**Task statement**.
Starting at the line that contains "You are a GUI", restate every line word for word through the end of the entries.
━━━━━━━━━━
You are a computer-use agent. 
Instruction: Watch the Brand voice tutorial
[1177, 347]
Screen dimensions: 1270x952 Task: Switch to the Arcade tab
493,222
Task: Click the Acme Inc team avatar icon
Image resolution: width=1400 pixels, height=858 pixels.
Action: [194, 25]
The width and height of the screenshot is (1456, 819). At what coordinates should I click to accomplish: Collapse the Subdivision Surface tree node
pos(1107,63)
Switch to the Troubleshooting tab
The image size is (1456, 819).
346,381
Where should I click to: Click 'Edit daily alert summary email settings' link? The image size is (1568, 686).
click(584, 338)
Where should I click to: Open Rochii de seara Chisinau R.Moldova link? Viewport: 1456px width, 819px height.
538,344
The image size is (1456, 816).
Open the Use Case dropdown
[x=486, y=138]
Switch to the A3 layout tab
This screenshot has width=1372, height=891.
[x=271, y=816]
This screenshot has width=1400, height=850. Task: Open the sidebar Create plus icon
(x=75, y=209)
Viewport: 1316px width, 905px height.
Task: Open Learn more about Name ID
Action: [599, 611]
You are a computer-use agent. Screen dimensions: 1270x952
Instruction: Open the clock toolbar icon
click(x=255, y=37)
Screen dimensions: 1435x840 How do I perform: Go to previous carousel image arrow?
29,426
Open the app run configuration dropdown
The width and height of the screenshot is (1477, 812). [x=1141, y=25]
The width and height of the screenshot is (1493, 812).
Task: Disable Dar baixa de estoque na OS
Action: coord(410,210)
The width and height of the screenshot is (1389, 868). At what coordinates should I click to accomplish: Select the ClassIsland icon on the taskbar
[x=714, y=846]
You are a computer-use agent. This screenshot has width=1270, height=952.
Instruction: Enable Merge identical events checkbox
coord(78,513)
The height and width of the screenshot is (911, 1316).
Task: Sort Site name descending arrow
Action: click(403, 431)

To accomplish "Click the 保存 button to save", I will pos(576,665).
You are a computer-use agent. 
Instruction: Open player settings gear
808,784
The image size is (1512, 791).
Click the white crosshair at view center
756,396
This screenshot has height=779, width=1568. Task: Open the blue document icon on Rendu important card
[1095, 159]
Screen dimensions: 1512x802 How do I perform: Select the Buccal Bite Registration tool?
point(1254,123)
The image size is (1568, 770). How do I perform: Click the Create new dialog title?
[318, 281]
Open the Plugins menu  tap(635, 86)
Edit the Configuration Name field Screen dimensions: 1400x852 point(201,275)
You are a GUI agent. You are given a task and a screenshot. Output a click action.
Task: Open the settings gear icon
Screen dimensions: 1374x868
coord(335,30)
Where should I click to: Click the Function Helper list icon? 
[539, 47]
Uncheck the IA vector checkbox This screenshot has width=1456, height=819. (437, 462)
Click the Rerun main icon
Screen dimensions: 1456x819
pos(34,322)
━━━━━━━━━━
**Task output**.
You are a GUI agent. You are given a task and a screenshot. Output a click action.
Task: Open the settings gear icon
Screen dimensions: 1374x868
coord(335,30)
Where should I click to: Click the Function Helper list icon? 
[539, 47]
Uncheck the IA vector checkbox This screenshot has width=1456, height=819. (437, 462)
Click the Rerun main icon
Screen dimensions: 1456x819
pos(34,322)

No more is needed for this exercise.